Content starts

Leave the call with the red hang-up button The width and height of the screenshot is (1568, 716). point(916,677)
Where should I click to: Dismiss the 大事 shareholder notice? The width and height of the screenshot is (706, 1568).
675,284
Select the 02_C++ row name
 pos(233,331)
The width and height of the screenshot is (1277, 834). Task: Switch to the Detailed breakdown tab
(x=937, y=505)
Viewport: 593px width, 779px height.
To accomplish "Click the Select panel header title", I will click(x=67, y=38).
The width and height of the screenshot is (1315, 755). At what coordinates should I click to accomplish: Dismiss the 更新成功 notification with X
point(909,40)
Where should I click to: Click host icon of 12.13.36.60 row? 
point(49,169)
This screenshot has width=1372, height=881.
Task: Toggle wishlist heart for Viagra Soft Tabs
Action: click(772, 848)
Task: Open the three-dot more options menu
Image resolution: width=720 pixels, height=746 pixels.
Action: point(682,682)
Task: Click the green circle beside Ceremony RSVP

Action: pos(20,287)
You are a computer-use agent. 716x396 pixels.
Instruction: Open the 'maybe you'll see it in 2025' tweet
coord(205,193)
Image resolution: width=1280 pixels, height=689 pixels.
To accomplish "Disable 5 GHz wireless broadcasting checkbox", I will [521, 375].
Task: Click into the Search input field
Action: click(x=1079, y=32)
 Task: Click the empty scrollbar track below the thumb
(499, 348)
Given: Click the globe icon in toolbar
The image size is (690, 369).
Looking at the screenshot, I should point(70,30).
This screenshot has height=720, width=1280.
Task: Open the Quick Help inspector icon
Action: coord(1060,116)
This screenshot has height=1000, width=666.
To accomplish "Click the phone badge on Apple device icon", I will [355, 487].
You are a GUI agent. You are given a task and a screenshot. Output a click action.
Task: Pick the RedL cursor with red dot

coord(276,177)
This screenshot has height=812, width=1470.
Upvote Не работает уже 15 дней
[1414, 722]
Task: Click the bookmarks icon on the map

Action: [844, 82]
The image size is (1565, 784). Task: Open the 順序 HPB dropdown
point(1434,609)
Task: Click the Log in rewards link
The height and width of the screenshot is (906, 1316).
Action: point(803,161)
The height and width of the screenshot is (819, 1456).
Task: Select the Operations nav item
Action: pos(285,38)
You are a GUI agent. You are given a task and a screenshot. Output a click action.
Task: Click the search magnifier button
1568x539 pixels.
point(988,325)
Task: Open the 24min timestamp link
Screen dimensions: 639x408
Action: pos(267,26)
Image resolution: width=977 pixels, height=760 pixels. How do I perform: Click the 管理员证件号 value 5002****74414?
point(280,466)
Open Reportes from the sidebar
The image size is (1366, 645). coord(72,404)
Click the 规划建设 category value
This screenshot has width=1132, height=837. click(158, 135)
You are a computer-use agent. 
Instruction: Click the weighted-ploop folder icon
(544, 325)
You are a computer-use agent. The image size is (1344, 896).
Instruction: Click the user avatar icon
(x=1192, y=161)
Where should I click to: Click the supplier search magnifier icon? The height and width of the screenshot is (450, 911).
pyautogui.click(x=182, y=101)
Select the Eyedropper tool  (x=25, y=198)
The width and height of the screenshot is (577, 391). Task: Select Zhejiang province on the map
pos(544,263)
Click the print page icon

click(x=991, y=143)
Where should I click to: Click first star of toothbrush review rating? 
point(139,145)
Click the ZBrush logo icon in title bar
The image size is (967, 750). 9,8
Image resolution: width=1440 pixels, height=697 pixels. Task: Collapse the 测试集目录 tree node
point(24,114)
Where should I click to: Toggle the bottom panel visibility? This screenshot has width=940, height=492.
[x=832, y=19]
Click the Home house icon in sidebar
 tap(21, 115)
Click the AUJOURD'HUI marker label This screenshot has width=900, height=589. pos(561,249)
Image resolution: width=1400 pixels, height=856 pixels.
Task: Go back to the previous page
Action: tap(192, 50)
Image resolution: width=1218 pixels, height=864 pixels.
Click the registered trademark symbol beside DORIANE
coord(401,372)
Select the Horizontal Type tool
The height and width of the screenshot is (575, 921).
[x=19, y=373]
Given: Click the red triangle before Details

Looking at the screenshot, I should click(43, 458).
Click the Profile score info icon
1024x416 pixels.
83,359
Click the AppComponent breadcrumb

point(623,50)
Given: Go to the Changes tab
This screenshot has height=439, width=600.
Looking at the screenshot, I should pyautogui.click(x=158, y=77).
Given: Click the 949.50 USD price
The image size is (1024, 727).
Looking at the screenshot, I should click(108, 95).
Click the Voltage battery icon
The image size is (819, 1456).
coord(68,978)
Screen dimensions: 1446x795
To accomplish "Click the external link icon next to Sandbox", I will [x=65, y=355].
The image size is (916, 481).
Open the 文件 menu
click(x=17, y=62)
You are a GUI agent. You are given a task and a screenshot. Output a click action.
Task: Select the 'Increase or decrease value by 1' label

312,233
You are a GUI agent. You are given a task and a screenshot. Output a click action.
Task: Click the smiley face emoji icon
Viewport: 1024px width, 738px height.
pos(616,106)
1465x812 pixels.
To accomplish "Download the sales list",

Content ends

(Exercise directions): Return every line of the data above in which "link" appears.

(Written answer):
Task: Click the Log in rewards link
Task: Open the 24min timestamp link
To accomplish "Click the external link icon next to Sandbox", I will [x=65, y=355].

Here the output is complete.